Publication : L'actuariel Juin 2017

Aux sources de la rentabilité

Assurance-vie, santé, prévoyance, dommages… où se trouvent les gisements de profits des assureurs ? Quelles sont les activités qui tirent les bénéfices des compagnies ? Comment le secteur de l’assurance opère-t-il pour préserver et même faire progresser ses revenus et sa rentabilité ? Passage en revue de ses différentes activités.

Thomas Lestavel

Malgré l’atonie économique de ces dernières années en France, le secteur de l’assurance se porte bien et ses marges progressent. D’après le dernier rapport de l’ACPR¹, le résultat net de l’assurance-vie a bondi de plus de 30 % en 2015, à 5,3 milliards d’euros, et a affiché un ROE (une rentabilité des capitaux propres) de 11,3 %. L’assurance non-vie, de son côté, a vu son résultat net s’apprécier de plus de 5 %, à 4,4 milliards d’euros, assorti d’un ROE de 5,9 %. Le régulateur n’a pas encore donné son analyse consolidée pour 2016, mais les grands du secteur ont délivré des publications de bonne tenue : bénéfice record pour Axa, résultat net en hausse de 6 % pour CNP Assurances et un profit net qui s’apprécie de près de 8 % chez Allianz France, pour ne citer qu’eux. Le chiffre d’affaires du secteur a néanmoins tendance à stagner, comme l’illustre la faible augmentation des cotisations en 2016 (+ 0,4 %, d’après la FFA²).
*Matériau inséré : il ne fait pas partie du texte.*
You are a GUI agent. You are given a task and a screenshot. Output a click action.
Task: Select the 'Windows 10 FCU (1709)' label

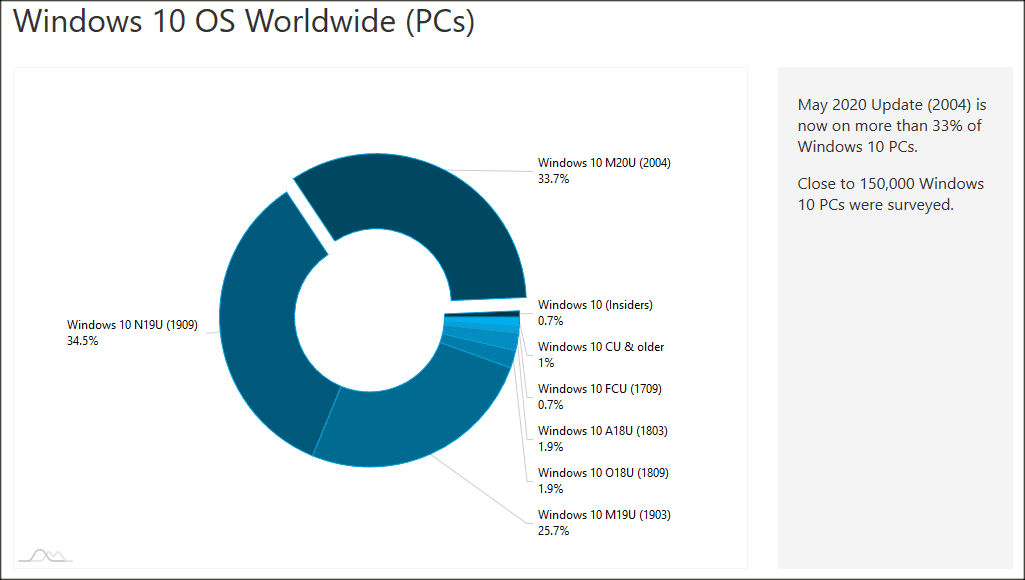coord(600,389)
Alors, où se trouvent les gisements de profits ? Quelles sont les activités qui tirent les bénéfices des compagnies ? « La santé-prévoyance fait l’objet de toutes les convoitises car elle est très profitable, notamment au regard de son coût relatif en fonds propres Solvabilité II. L’activité dommages reste très concurrentielle et dégage des profits relativement modestes. Quant à l’assurance-vie, ses marges sont sous pression en raison des taux bas », résume Philippe Foulquier, professeur à l’EDHEC et coauteur d’un rapport sur le sujet³.